The problem is reproducible with enable UBSAN.

 
================================================================================
[    3.866643] UBSAN: Undefined behaviour in drivers/gpu/drm/amd/amdgpu/amdgpu_fence.c:379:29
[    3.866656] index 2 is out of range for type 'amdgpu_uvd_inst [2]'
[    3.866667] CPU: 0 PID: 59 Comm: kworker/0:1 Not tainted 4.16.0-rc7+ #3
[    3.866677] Hardware name: Gigabyte Technology Co., Ltd. GA-990FXA-UD7/GA-990FXA-UD7, BIOS F9 06/08/2012
[    3.866693] Workqueue: events work_for_cpu_fn
[    3.866702] Call Trace:
[    3.866710]  dump_stack+0x85/0xc5
[    3.866719]  ubsan_epilogue+0x9/0x40
[    3.866727]  __ubsan_handle_out_of_bounds+0x89/0x90
[    3.866737]  ? rcu_read_lock_sched_held+0x58/0x60
[    3.866746]  ? __kmalloc+0x26c/0x2d0
[    3.866846]  amdgpu_fence_driver_start_ring+0x259/0x280 [amdgpu]
[    3.866896]  amdgpu_ring_init+0x12c/0x710 [amdgpu]
[    3.866906]  ? sprintf+0x42/0x50
[    3.866956]  amdgpu_gfx_kiq_init_ring+0x1bc/0x3a0 [amdgpu]
[    3.867009]  gfx_v8_0_sw_init+0x1ad3/0x2360 [amdgpu]
[    3.867062]  ? smu7_init+0xec/0x160 [amdgpu]
[    3.867109]  amdgpu_device_init+0x112c/0x1dc0 [amdgpu]
[    3.867120]  ? rcu_read_lock_sched_held+0x58/0x60
[    3.867166]  amdgpu_driver_load_kms+0x74/0x2e0 [amdgpu]
[    3.867178]  drm_dev_register+0x134/0x1c0
[    3.867223]  amdgpu_pci_probe+0x163/0x270 [amdgpu]
[    3.867233]  local_pci_probe+0x42/0xa0
[    3.867242]  work_for_cpu_fn+0x16/0x20
[    3.867250]  process_one_work+0x269/0x640
[    3.867260]  worker_thread+0x216/0x3d0
[    3.867268]  ? process_one_work+0x640/0x640
[    3.867276]  kthread+0x113/0x130
[    3.867282]  ? kthread_create_worker_on_cpu+0x50/0x50
[    3.867293]  ret_from_fork+0x27/0x50
[    3.867304] ================================================================================
[    3.869808] [drm] Found UVD firmware Version: 1.130 Family ID: 16
[    3.871505] [drm] Found VCE firmware Version: 53.26 Binary ID: 3


The fix will follow.

Regards,
Leo



On 06/25/2018 03:02 PM, Alex Deucher wrote:
On Mon, Jun 25, 2018 at 2:59 PM, James Zhu <[email protected]> wrote:

On 2018-06-25 02:53 PM, Alex Deucher wrote:

On Mon, Jun 25, 2018 at 2:37 PM, James Zhu <[email protected]> wrote:

For one UVD instance case,:


In function amdgpu_driver_load_kms, all ring->me should be set to zero.
     adev = kzalloc(sizeof(struct amdgpu_device), GFP_KERNEL);


For two UVD instances cases:

static void uvd_v7_0_set_ring_funcs(struct amdgpu_device *adev)
..
     for (i = 0; i < adev->uvd.num_uvd_inst; i++) {
         adev->uvd.inst[i].ring.me = i;

static void uvd_v7_0_set_enc_ring_funcs(struct amdgpu_device *adev)

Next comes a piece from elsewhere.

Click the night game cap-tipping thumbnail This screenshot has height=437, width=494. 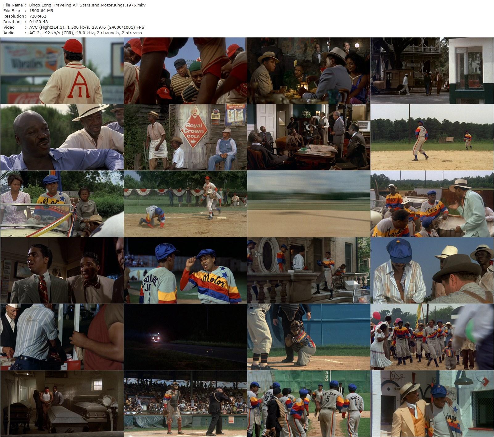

     for (j = 0; j < adev->uvd.num_uvd_inst; j++) {
             adev->uvd.inst[j].ring_enc[i].me = j;

uvd_v4_2_early_init in uvd_v4_2.c  adev->uvd.num_uvd_inst = 1;
uvd_v5_0_early_init in uvd_v5_0.c  adev->uvd.num_uvd_inst = 1;
uvd_v6_0_early_init in uvd_v6_0.c  adev->uvd.num_uvd_inst = 1;
uvd_v7_0_early_init in uvd_v7_0.c
     if (adev->asic_type == CHIP_VEGA20)
         adev->uvd.num_uvd_inst = UVD7_MAX_HW_INSTANCES_VEGA20;/*2*/
     else
         adev->uvd.num_uvd_inst = 1;


I didn't know when ring->me is set to 2. Maybe there is some leakage
somewhere.

What about older uvd (4.2, 5.0, 6.0) blocks?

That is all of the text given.